* _THE PROBLEM_: Copy out the records below verbatim, starting at the line that contains "Screen dimensions: 606x1314" and ending after the line that contains "I will point(449,29).".

* _SUPPLIED INFORMATION_:
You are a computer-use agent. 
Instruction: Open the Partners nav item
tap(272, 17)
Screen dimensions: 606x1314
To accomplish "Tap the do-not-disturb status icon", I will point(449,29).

...

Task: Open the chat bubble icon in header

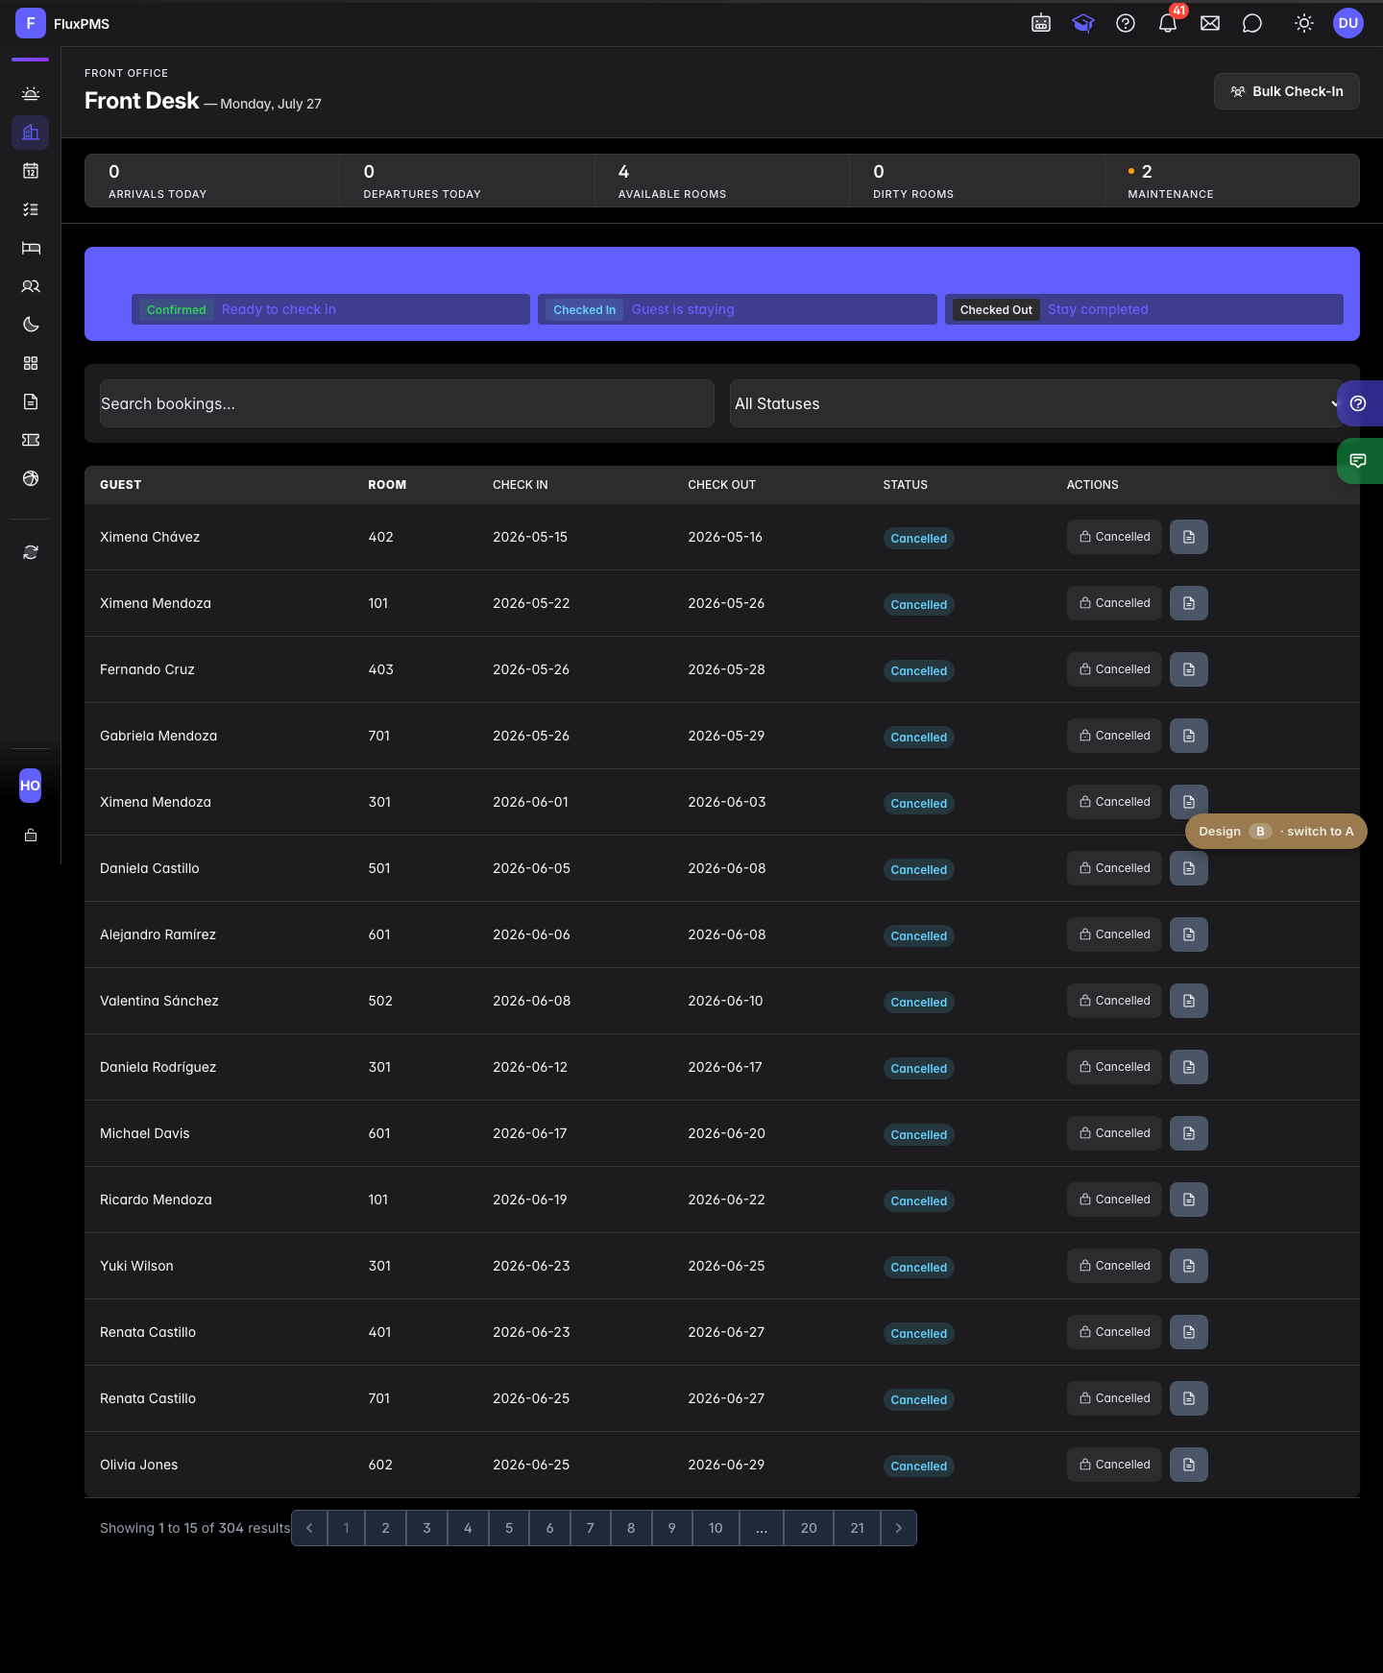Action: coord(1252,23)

* _CORRECT RESPONSE_:
Screen dimensions: 606x1314
To accomplish "Tap the do-not-disturb status icon", I will point(449,29).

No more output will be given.